Gli obblighi genitoriali, cioè l’insieme dei doveri che gravano sui genitori, non si esauriscono nel mero dovere di mantenimento dei figli, ma comprendono anche l’altrettanto importante dovere di accudimento e di assistenza morale.

Il genitore non può sottrarsi a tali obblighi e, se lo fa, commette un illecito civile, e cioè viola le norme ed è tenuto a risarcire i danni subiti dal figlio in conseguenza del comportamento trascurante.

In termini tecnici, si parla di “danno da privazione genitoriale“, vale a dire delle conseguenze pregiudizievoli sulla vita del figlio determinate dall’assenza di uno dei genitori: la mancanza dell’apporto di uno dei genitori produce, infatti, gravi effetti negativi sulla crescita equilibrata e serena del figlio, poiché lede i diritti inviolabili della persona  tutelati dalla norme della Costituzione, specialmente, dagli articoli 2 e 30, e dalle norme di diritto internazionale recepito nel nostro ordinamento.
Il danno risarcibile rientra, dunque, nella sfera del danno non patrimoniale.

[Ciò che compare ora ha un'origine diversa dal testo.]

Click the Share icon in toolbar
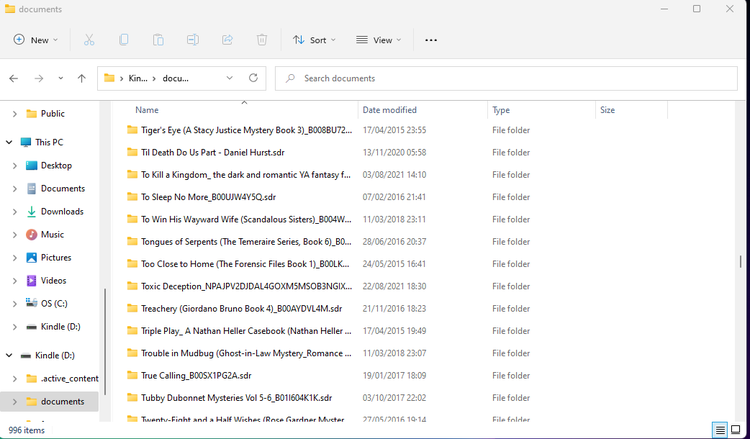 (227, 40)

Il tema è stato recentemente affrontato dal Tribunale di Cassino nella sentenza n. 832 del 15.6.2016, con la quale è stata accolta la domanda di risarcimento danni formulata da una madre per conto della figlia minorenne, della quale il padre non si era mai occupato.

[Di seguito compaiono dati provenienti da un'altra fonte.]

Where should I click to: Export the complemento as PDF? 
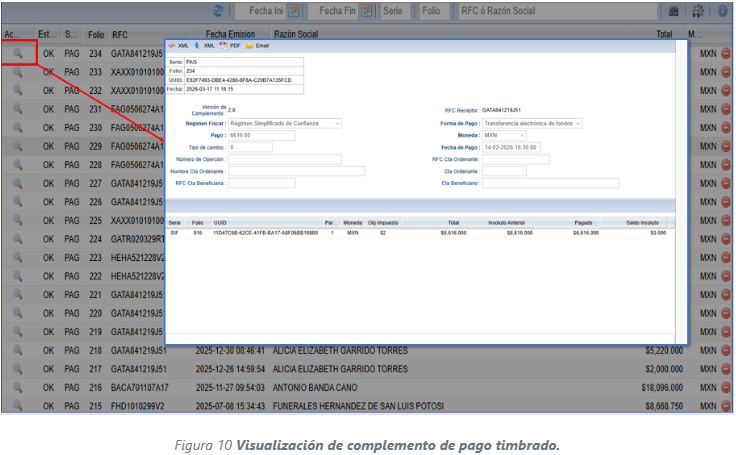pyautogui.click(x=230, y=46)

Nella vicenda decisa dal tribunale, il rapporto di paternità era stato dichiarato giudizialmente, da una precedente sentenza, e da allora il padre aveva provveduto al mantenimento della figlia, ma non si era mai attivato per instaurare un rapporto affettivo con la bambina, limitandosi ad incontrarla in rarissime occasioni.
Il Tribunale ha accertato che il padre era rimasto sostanzialmente assente dalla vita della figlia e, pur rispettando l’obbligo di mantenimento, non aveva fatto nulla per costituire un normale rapporto genitoriale.

La figura genitoriale paterna – osserva il tribunale – rappresenta un punto di riferimento fondamentale soprattutto nella fase della crescita. L’assenza di un genitore determina un’immancabile ferita nella vita del figlio e dunque incide in negativo sui diritti inviolabili del figlio stesso. Ciò determina in capo al genitore assente l’obbligo di risarcire il figlio.

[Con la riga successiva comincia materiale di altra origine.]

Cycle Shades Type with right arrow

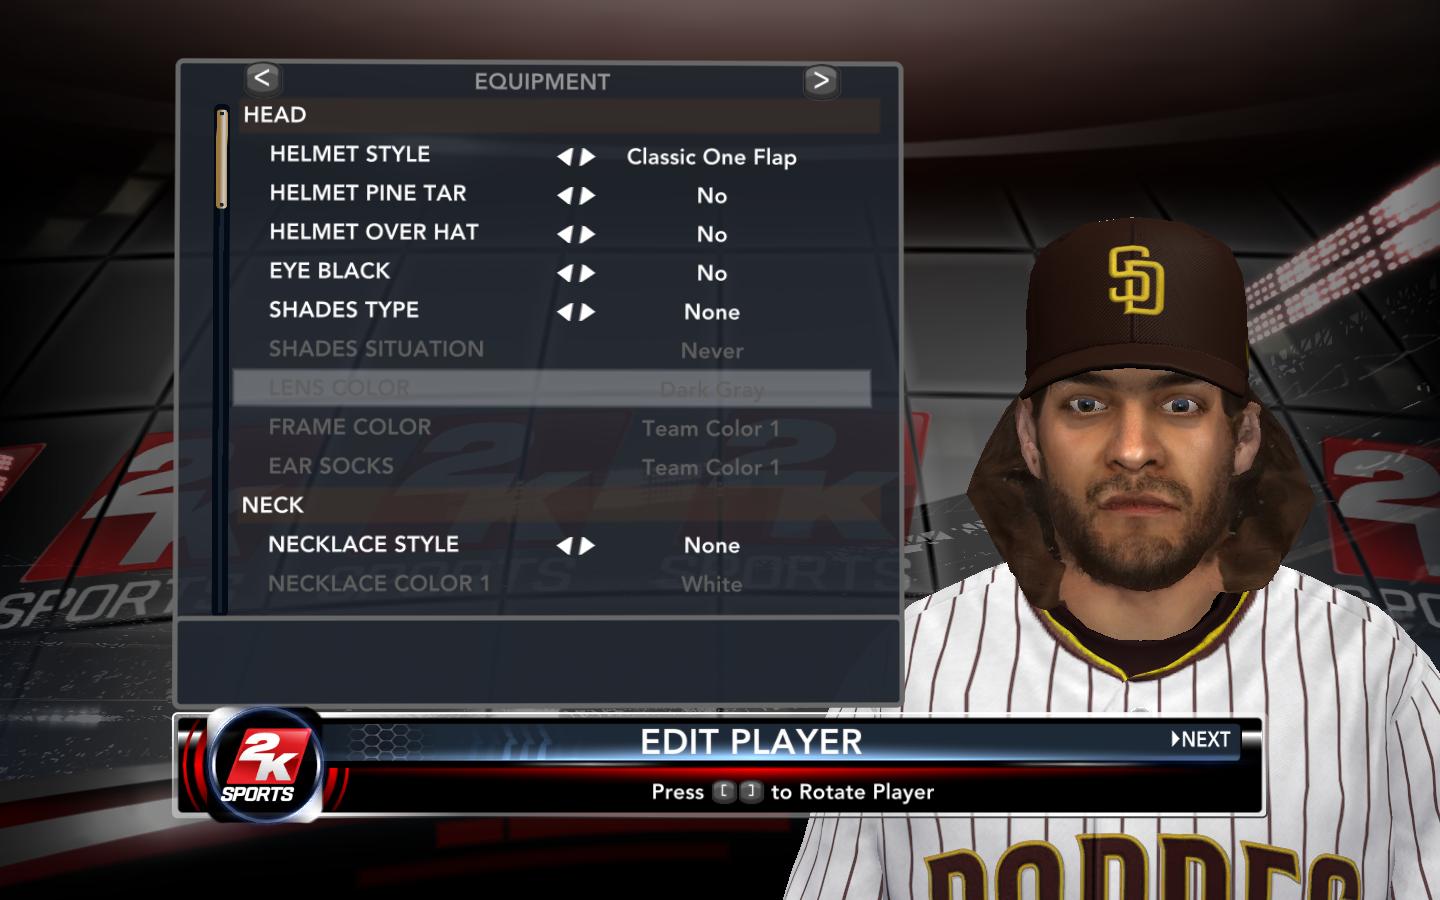pos(588,312)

L’ammontare del risarcimento, stante la natura di danno non patrimoniale del danno sofferto dal figlio, viene determinato dal giudice in via equitativa.

Nel caso in esame, il giudice ha liquidato il danno in 52.000 €, vale a dire 4.000€ all’anno, a decorrere dalla nascita della figlia.

La sentenza affronta anche il tema del mantenimento dei figli, precisando che detto obbligo sorge per il solo fatto della nascita e dunque va adempiuto fin da quel momento, indipendentemente dal tempo in cui interviene il riconoscimento della paternità.
L’obbligo di mantenimento trova la sua giustificazione nello status di genitore, sussiste per il solo fatto di avere messo al mondo il figlio e prescinde da qualsiasi domanda.

Fonte: Tribunale di Cassino sentenza n. 832/2016.